Pero como la madre Patria le tiraba, tuvo que regresar a Rusia, donde se le detuvo en 1874, por sus procaces actividades revolucionarias. En 1876 logró escapar y exiliarse en Francia, donde participó intensamente en los intentos de reunificación del movimiento obrero internacional. Fundó la revista El Rebelde (con un nombre que no deja lugar a dudas sobre sus tercas intenciones), desde cuyo foro defendió las ideas anarquistas y la necesidad de hacerlas realidad mediante el uso de la violencia. Con estas ideas de casquero, las autoridades francesas ya no pudieron seguir haciendo la vista gorda ante el bueno de Kropotkin, que fue detenido en 1882, y liberado en 1886, cuando se largó a Gran Bretaña, donde es posible que fuesen algo más liberales y le dejasen trabajar con mayor manga ancha. Y aquí es donde parece que se dio a la literatura, puesto que residió y trabajó durante treinta años. Sus principales obras, doctrinarias anarquistas fueron: La conquista del pan (1888), Campos, fábricas y talleres (1899), Ayuda mutua (1902) y Memorias de un revolucionario (1906).

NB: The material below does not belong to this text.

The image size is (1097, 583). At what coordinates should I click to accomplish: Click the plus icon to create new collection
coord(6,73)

En sus textos definió acertadamente y puso en papel las tesis del comunismo libertario, ideología predominante entre los anarquistas de finales del siglo XIX y comienzos del XX, que sustituyó al viejo colectivismo de Proudhon y Bakunin. El ideario comunista libertario consistía en defender la organización colectiva de la producción en comunas autosuficientes, regidas por una concepción del mundo estrictamente científica, unas relaciones sociales basadas en el apoyo mutuo y una moral de libertad, solidaridad y justicia. Un gran pensamiento, pero muy utópico y desgraciadamente imposible de poner en práctica, visto como se las gasta el ser humano. Pero fue un bonito intento teórico de igualar a los hombres.

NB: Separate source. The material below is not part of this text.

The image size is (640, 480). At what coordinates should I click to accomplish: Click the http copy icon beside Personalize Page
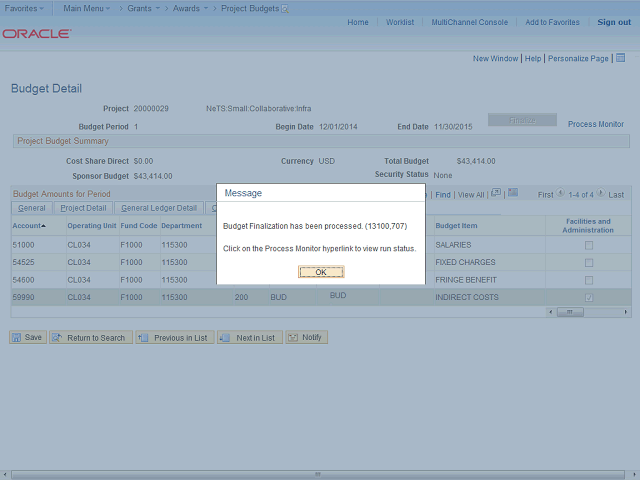pos(620,58)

El tema recurrente de los numerosos trabajos de Kropotkin fue la abolición de toda forma de gobierno en favor de una sociedad que se rigiera exclusivamente por el principio de la ayuda mutua (su principal idea, y título de uno de sus libros) y la cooperación, sin necesidad de instituciones estatales. Por eso no le gustó nada la dictadura del proletariado que había impuesto Lenin en la Santa Rusia. Esa sociedad ideal (comunismo anarquista o anarcocomunismo)Kropotkin, ya anciano sería la última fase de un proceso revolucionario que pasaría previamente por el anarco-colectivismo, posteriormente conocida como anarco-socialismo, teoría cercana al comunismo.

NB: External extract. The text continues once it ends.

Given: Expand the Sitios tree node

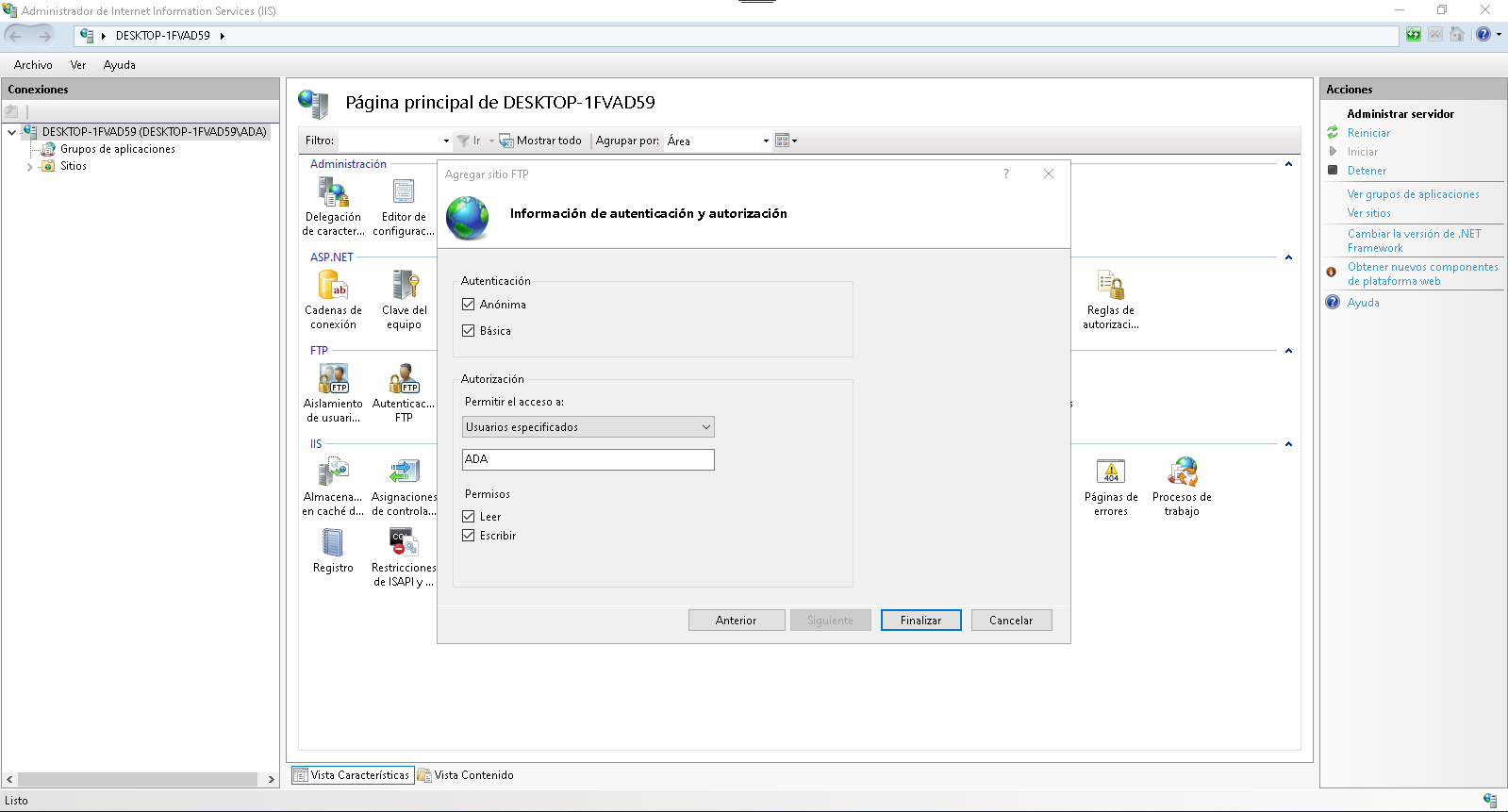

Si en un principio, Kropotkin había partido de posiciones políticas extremistas que defendían la violencia para poner en práctica el ideario anarquista, con los años, como todos, se fue ablandando y moderando sus primitivas posturas de poner bombas a porrillo en todos lados. En sus últimos años, preconizó vías de acción eminentemente políticas, guardó las bombas, puñales y pistolas en el baúl, y valoró positivamente la lucha sindical como medio de despertar la conciencia revolucionaria de las masas, bastante adormecida hasta entonces. Pero de resultas de ir tanto el cántaro a la fuente, estalló la Revolución Rusa en 1917, en plena Guerra Mundial. Regresó a Rusia, pero viendo lo que se cocía allí, y que no tenía nada que ver con las premisas revolucionarias y comunistas, se puso a criticar a diestro y siniestro la dictadura bolchevique. Del viejo aristócrata de nacimiento que fue no quedaban ni las migajas. Murió en 1921 cuando intentaba formar un grupo político de inspiración anarquista en la Rusia soviética, desilusionado con una puesta en práctica errónea de las tesis comunistas. Y es que no podía ser de otra forma. ¡Ay, el hombre!